Was das Gedicht heute angeht – ich schwör’s, das hat sich tatsächlich genau so zugetragen, wie ich es hier in Worte gegossen habe! Die schöne Frau ging ihres Weges, wahrscheinlich ohne mich überhaupt bemerkt zu haben. Aber ich, und jetzt vielleicht ja auch Du, hatte einen wunderbar lebendigen Moment. Den hab ich mit einem Gedicht gefeiert, und so lebt und klingt er weiter.

Outro:

Ja, uns so sind wir am Ende angekommen. Es bleibt in mir aber noch sowas wie ein Zweifel, ob ich es denn wagen kann, im Zeitalter von #metoo überhaupt so ein Gedicht zu schreiben – naja, schreiben vielleicht ja schon, aber veröffentlichen? Der Shitstorm droht ja immer gleich um die Ecke. Aber ich hab den Mut und dazu vielleicht noch eine Anekdote. Vor paar Jahren war ich mal im Urlaub in Spanien auf einer Milonga – so nennt man einen Event, bei dem Tango getanzt wird – und hab meinen Mut zusammengenommen und eine hübsche, sehr elegante Tänzerin angesprochen und ihr gesagt, wie attraktiv ich sie finde. Wir kamen ins Gespräch, sie bedankte sich dafür und erzählte mir, wie sehr sie sich darüber freue, und wie rar das doch heute ist, dass Männer sich trauen, eine Frau anzusprechen, eben genau aus dieser Unsicherheit. Das ist wirklich jammerschade, denn damit nehmen wir uns ein großes Stück Lebendigkeit. Champagner ist schließlich zum Trinken da!

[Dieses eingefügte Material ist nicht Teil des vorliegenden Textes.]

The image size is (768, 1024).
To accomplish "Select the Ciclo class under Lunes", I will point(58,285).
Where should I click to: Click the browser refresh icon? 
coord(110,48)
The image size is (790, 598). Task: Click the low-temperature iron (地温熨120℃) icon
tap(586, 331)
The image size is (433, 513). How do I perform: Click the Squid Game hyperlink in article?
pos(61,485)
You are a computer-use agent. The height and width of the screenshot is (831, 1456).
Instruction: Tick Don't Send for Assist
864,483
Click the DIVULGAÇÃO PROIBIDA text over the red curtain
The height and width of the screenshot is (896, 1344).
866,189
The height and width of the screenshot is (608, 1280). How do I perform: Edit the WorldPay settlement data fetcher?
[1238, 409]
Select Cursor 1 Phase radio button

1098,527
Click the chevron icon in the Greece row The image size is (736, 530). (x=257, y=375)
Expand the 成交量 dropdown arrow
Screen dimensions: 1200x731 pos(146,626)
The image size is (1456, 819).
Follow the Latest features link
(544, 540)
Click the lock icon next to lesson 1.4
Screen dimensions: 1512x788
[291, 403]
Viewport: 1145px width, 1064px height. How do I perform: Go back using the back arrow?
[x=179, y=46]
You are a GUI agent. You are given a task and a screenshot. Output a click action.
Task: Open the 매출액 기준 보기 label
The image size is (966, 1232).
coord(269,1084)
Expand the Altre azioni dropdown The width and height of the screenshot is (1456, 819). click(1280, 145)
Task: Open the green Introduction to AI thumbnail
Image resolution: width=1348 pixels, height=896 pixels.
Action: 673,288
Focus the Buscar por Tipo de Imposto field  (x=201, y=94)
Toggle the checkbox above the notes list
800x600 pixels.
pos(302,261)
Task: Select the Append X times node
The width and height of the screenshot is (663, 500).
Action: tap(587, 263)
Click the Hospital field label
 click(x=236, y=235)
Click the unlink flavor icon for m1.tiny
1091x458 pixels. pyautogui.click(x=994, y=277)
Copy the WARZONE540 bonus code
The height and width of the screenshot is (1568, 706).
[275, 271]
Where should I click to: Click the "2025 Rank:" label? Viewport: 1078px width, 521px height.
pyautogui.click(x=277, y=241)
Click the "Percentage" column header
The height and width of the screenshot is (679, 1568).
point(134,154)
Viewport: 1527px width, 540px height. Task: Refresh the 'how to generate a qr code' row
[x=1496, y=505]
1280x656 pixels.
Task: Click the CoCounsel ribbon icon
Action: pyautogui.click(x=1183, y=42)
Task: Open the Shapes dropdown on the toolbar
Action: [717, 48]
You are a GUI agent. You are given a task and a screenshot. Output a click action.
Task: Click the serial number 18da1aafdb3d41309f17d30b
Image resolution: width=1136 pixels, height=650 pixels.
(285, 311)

Sprecher in dieser Episode war Viktor Pavel – danke Viktor!

Ich wünsch dir in all den vielen Dingen, die wir ja dauernd immer zu erledigen haben, Momente der Muße, in denen du die Augen für die Schönheit um dich rum öffnen kannst. Denn die Schönheit liegt ja bekanntermaßen im Auge des Betrachters, und der Betrachterin. 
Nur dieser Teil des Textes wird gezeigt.